Cette évolution s’explique d’abord par la progression des échanges régionaux et la nécessité pour plusieurs États africains de sécuriser des corridors commerciaux plus performants. Les projets portuaires, les interconnexions routières et les infrastructures énergétiques accélèrent progressivement l’intégration économique de l’Atlantique africain.
Le Maroc joue un rôle majeur dans cette recomposition grâce à sa stratégie atlantique orientée vers l’Afrique de l’Ouest et le Sahel. Le développement de Dakhla Atlantique, les investissements logistiques et les connexions vers les marchés ouest-africains traduisent une volonté de positionner le Royaume comme plateforme entre l’Europe, l’Afrique et les routes atlantiques.

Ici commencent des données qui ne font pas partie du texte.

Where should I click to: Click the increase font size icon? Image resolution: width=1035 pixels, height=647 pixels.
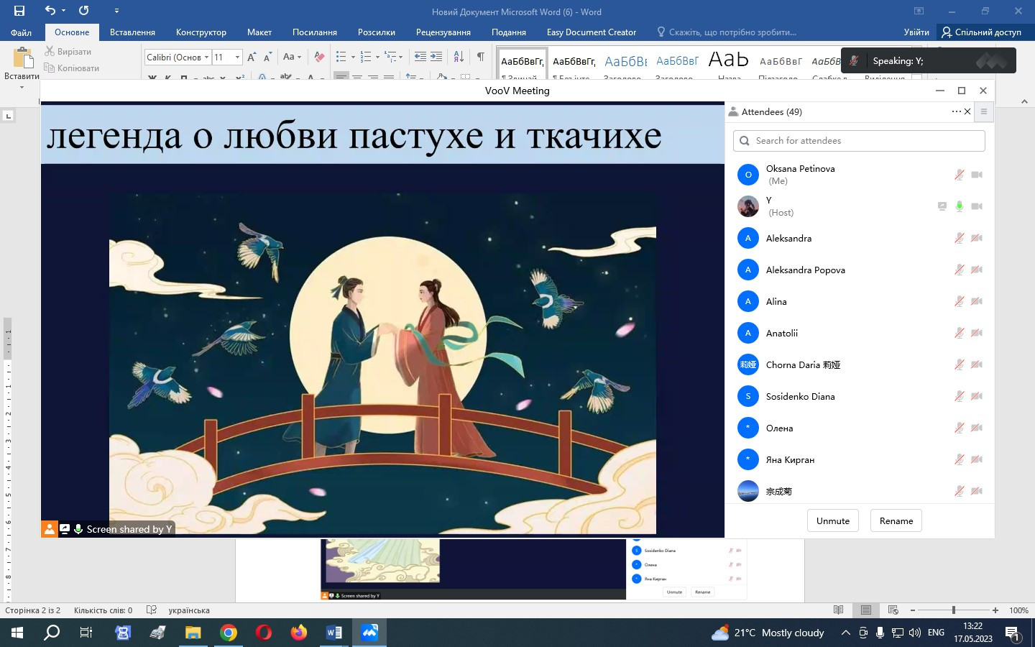(252, 57)
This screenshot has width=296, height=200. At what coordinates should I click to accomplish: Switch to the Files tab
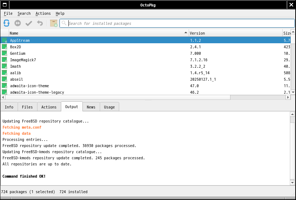point(27,107)
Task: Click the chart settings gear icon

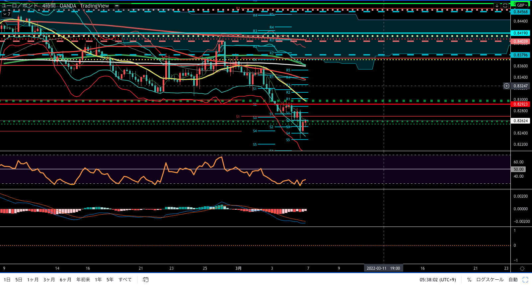Action: [522, 268]
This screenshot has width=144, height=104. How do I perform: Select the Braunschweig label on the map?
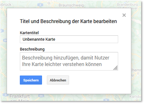[71, 5]
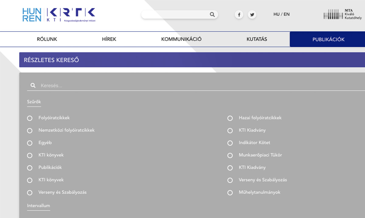This screenshot has width=365, height=218.
Task: Select the Munkaerőpiaci Tükör radio button
Action: (230, 156)
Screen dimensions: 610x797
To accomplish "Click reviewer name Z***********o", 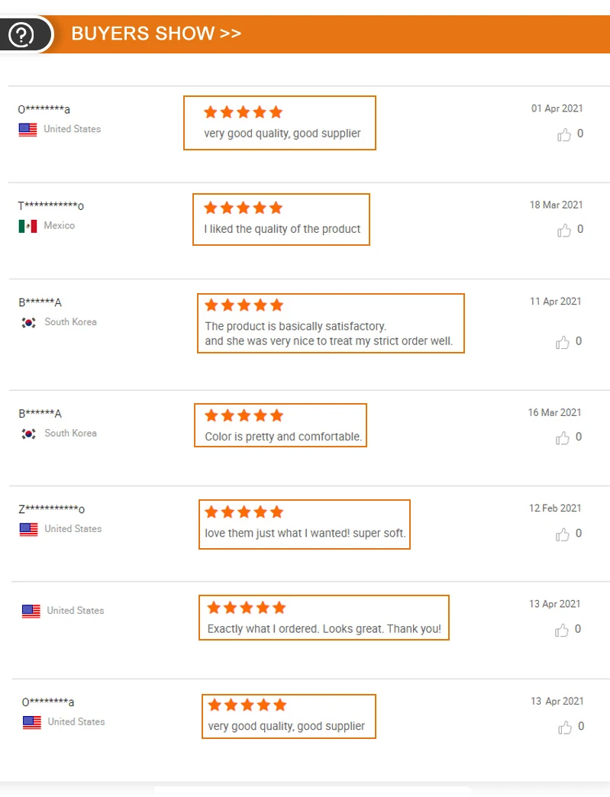I will (x=52, y=509).
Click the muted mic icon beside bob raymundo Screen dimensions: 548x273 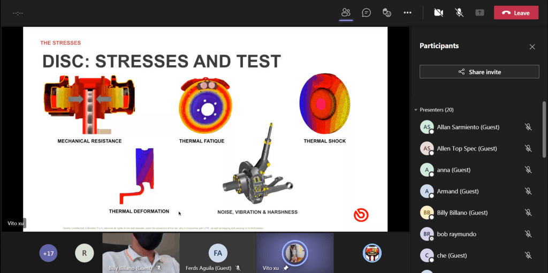(x=528, y=234)
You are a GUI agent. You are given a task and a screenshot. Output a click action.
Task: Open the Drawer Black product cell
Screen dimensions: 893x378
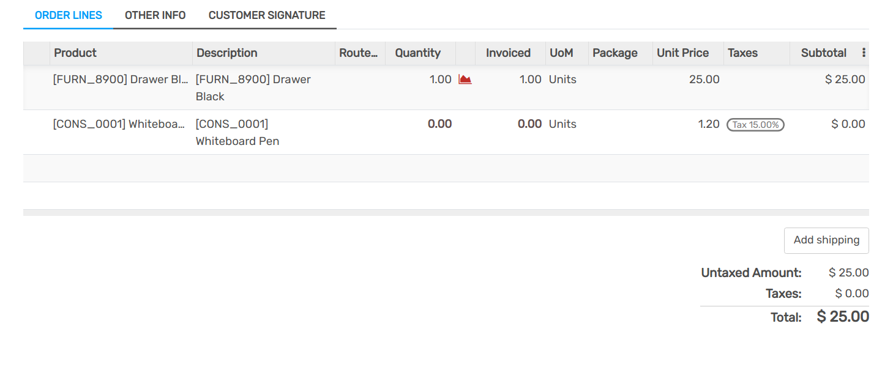click(121, 80)
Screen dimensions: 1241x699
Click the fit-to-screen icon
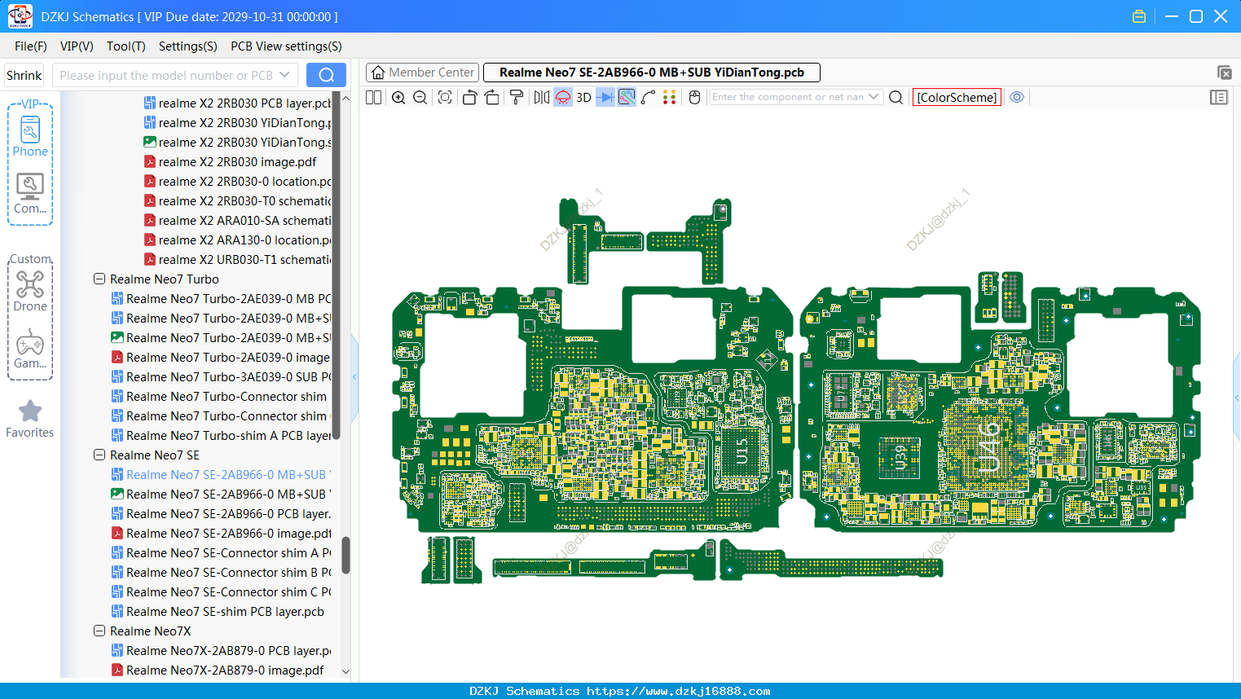pyautogui.click(x=445, y=97)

Cette orientation renforce également les ambitions marocaines dans les échanges Sud-Sud. Les banques, les groupes logistiques, les télécoms et les entreprises marocaines multiplient leurs implantations régionales afin d’accompagner cette dynamique économique.
Cette transformation dépasse largement les seuls ports atlantiques. Les corridors terrestres deviennent progressivement essentiels pour connecter les marchés enclavés du Sahel aux infrastructures maritimes.
La Mauritanie, le Sénégal, la Côte d’Ivoire ou encore le Nigeria cherchent à renforcer leurs infrastructures logistiques afin de capter une partie croissante des flux régionaux. Les investissements dans les routes, les zones logistiques et les infrastructures énergétiques soutiennent cette montée en puissance.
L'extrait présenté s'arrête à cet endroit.